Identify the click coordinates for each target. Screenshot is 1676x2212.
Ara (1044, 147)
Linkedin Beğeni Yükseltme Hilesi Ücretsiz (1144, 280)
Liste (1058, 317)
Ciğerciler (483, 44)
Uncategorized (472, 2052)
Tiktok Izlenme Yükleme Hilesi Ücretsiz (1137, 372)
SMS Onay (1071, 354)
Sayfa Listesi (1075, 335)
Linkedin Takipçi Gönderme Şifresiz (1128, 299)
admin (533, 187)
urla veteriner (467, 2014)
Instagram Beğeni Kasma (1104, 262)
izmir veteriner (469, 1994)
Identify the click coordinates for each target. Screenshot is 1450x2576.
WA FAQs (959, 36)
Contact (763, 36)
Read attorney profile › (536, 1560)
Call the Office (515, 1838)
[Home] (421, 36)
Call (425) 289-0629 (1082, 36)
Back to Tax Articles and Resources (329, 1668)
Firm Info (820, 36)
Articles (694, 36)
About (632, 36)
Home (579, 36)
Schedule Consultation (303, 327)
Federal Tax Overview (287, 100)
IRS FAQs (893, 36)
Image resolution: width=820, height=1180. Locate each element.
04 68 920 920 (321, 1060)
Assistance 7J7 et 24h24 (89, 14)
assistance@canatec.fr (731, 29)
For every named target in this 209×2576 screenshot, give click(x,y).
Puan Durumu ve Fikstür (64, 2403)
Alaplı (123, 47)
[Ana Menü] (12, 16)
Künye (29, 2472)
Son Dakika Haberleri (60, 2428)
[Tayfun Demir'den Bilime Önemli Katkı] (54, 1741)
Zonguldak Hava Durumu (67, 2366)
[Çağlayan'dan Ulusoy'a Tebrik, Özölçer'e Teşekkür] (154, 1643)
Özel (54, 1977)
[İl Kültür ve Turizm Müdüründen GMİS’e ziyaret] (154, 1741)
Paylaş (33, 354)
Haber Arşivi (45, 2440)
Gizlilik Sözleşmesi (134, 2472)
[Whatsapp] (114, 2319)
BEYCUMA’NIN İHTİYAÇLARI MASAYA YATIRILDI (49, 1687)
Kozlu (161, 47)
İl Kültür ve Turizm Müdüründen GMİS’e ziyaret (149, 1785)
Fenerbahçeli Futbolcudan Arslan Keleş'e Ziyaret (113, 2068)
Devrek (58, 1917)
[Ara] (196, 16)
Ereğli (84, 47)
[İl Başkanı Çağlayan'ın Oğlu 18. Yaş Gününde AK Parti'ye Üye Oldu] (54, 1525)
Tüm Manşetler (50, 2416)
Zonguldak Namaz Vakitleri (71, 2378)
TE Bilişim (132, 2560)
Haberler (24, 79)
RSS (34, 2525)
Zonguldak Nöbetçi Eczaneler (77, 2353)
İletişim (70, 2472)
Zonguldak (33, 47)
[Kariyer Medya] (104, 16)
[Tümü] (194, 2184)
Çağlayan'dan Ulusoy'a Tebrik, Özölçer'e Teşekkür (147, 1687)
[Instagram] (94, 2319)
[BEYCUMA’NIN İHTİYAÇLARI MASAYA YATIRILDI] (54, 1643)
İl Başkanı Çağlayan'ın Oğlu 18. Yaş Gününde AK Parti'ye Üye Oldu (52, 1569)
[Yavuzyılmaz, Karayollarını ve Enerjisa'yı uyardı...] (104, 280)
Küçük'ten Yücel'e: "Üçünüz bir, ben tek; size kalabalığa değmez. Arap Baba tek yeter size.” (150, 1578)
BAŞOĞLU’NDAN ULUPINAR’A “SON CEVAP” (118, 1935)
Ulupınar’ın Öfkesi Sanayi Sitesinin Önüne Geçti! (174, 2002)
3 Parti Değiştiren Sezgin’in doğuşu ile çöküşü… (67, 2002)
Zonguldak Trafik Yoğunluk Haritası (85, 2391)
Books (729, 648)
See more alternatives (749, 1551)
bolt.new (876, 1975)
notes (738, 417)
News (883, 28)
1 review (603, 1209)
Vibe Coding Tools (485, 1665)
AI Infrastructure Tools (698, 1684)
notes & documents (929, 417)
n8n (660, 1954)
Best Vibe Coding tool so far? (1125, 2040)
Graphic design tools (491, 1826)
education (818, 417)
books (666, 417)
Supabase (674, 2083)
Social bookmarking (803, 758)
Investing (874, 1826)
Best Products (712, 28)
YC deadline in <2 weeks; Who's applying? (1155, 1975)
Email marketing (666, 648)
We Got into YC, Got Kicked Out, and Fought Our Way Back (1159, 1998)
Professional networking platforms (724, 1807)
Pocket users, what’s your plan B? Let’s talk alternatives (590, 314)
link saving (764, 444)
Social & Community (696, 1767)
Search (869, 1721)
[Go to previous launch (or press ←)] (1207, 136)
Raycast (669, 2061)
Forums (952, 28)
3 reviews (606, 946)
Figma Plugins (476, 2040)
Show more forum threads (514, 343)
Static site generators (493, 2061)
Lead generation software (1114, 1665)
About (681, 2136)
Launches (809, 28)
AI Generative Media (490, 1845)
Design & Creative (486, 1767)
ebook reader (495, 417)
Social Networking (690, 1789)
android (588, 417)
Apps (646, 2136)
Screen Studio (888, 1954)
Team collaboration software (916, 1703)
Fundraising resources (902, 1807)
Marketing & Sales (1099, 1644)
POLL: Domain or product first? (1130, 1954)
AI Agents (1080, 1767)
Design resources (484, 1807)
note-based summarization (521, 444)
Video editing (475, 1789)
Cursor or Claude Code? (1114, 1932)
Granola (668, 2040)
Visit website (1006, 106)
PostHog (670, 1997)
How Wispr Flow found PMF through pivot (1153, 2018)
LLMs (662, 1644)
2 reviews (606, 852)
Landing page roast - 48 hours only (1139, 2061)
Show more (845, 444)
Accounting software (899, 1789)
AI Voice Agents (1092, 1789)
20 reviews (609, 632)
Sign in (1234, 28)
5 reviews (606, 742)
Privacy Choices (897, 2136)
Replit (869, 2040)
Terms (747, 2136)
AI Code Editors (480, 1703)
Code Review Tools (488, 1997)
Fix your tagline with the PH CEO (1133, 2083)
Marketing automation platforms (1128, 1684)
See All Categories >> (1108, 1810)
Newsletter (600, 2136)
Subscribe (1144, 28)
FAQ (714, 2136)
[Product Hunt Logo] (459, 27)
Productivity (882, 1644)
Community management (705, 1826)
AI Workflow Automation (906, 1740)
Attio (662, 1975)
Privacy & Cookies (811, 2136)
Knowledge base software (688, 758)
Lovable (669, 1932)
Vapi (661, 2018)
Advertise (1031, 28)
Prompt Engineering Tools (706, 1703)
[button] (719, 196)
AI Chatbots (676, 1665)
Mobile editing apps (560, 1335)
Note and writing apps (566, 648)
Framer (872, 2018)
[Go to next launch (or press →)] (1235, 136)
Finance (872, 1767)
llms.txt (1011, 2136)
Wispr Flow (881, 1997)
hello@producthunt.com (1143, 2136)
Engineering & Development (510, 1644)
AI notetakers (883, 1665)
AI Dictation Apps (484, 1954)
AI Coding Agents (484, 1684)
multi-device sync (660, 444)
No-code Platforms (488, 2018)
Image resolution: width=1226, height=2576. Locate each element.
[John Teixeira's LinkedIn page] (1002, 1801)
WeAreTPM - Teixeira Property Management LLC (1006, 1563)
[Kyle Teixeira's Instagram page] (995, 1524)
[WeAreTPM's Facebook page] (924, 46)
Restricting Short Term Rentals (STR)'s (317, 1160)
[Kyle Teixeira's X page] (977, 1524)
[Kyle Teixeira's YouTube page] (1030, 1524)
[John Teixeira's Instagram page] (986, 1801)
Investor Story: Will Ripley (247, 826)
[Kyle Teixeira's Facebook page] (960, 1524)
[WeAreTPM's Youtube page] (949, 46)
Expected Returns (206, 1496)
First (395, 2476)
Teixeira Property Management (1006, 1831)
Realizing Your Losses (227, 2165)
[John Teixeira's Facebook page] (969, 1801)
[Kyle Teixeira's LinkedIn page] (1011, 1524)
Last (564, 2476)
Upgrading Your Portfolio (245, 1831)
#####
**Exercise goal:** All lines above from the one containing "For every named" to the one containing "[Tayfun Demir'den Bilime" must be repeated exactly, both lines included, and no others.

**Your solution:**
For every named target in this 209×2576 screenshot, give click(x,y).
Puan Durumu ve Fikstür (64, 2403)
Alaplı (123, 47)
[Ana Menü] (12, 16)
Künye (29, 2472)
Son Dakika Haberleri (60, 2428)
[Tayfun Demir'den Bilime Önemli Katkı] (54, 1741)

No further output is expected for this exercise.